St. Paul’s School for Girls acknowledges the innate affinity humans have with the natural environment. We honor that affinity by preparing our students, through curriculum and program, to become active environmental citizens of the world they will inherit. We also honor our responsibility to operate the school in a manner that is consistent with our mission and with our obligations to the local and global environment, as stewards of God’s earth.
The Maryland Association for Environmental and Outdoor Education (MAEOE) is pleased to announce that SPSG has been recertified as a 2016 Maryland Green School. Maryland Green Schools are part of a national and international community of sustainable green schools. Our students are becoming better stewards of our Earth's resources and developing a better understanding of their own local environment.

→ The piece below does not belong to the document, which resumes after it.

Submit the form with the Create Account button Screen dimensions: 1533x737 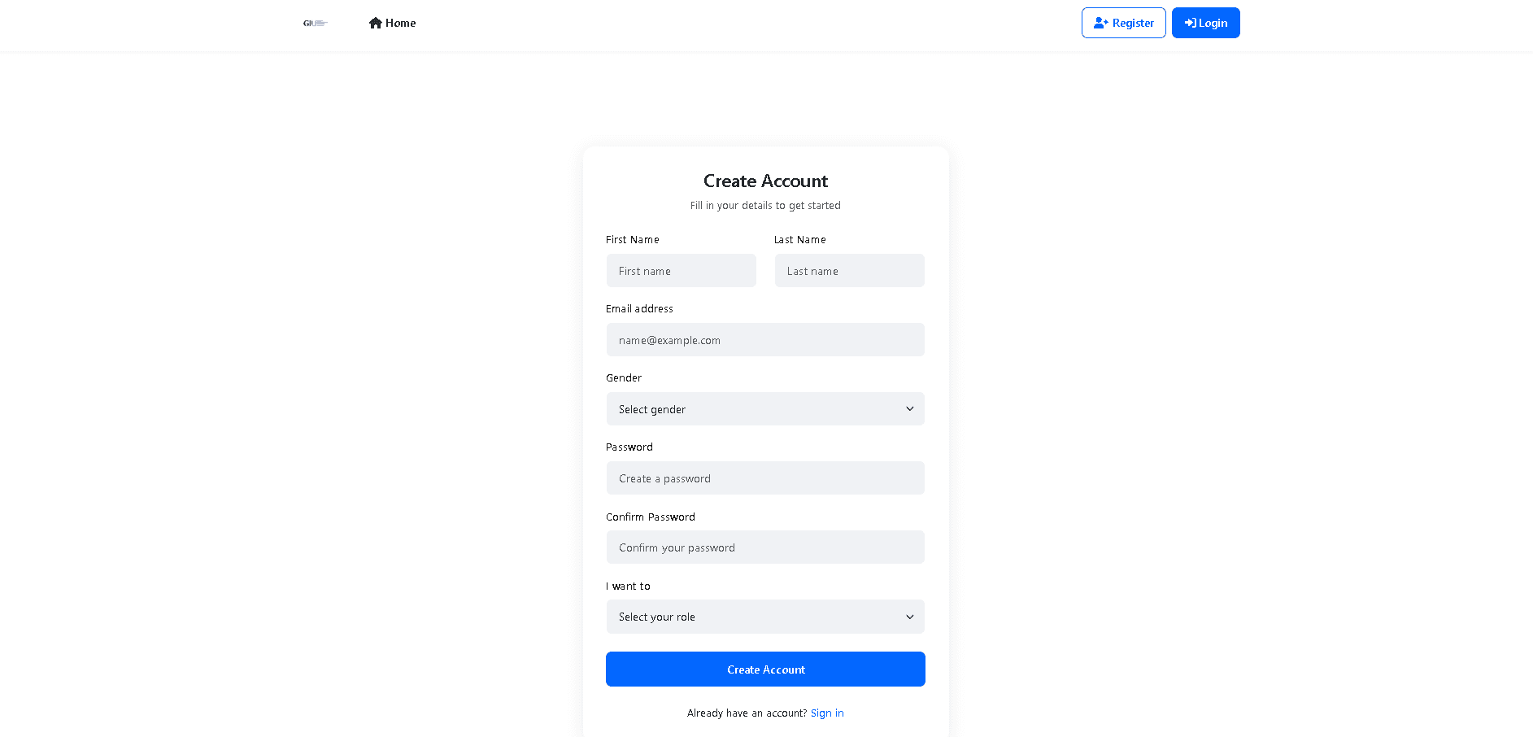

Over the past two years, our school has demonstrated and documented a continuous effort to integrate sustainable environmental management practices, environmental education curriculum, professional development opportunities, and community engagement into our daily operations. This award signifies that our school has made a commitment to developing stewards of the earth and reducing the environmental impact of our school.
We provide a strong foundation in environmental topics throughout our curriculum and program to prepare our students to be active citizens and leaders. Middle and upper school science classes engage students in topics such as biodiversity, native and invasive species, watersheds, and ecosystems. Study of the environment is not limited to science classes—English classes study Transcendentalism, world language classes compare environmental issues and stewardship across cultures, and statistics classes survey the student body on topics such as bottled water consumption.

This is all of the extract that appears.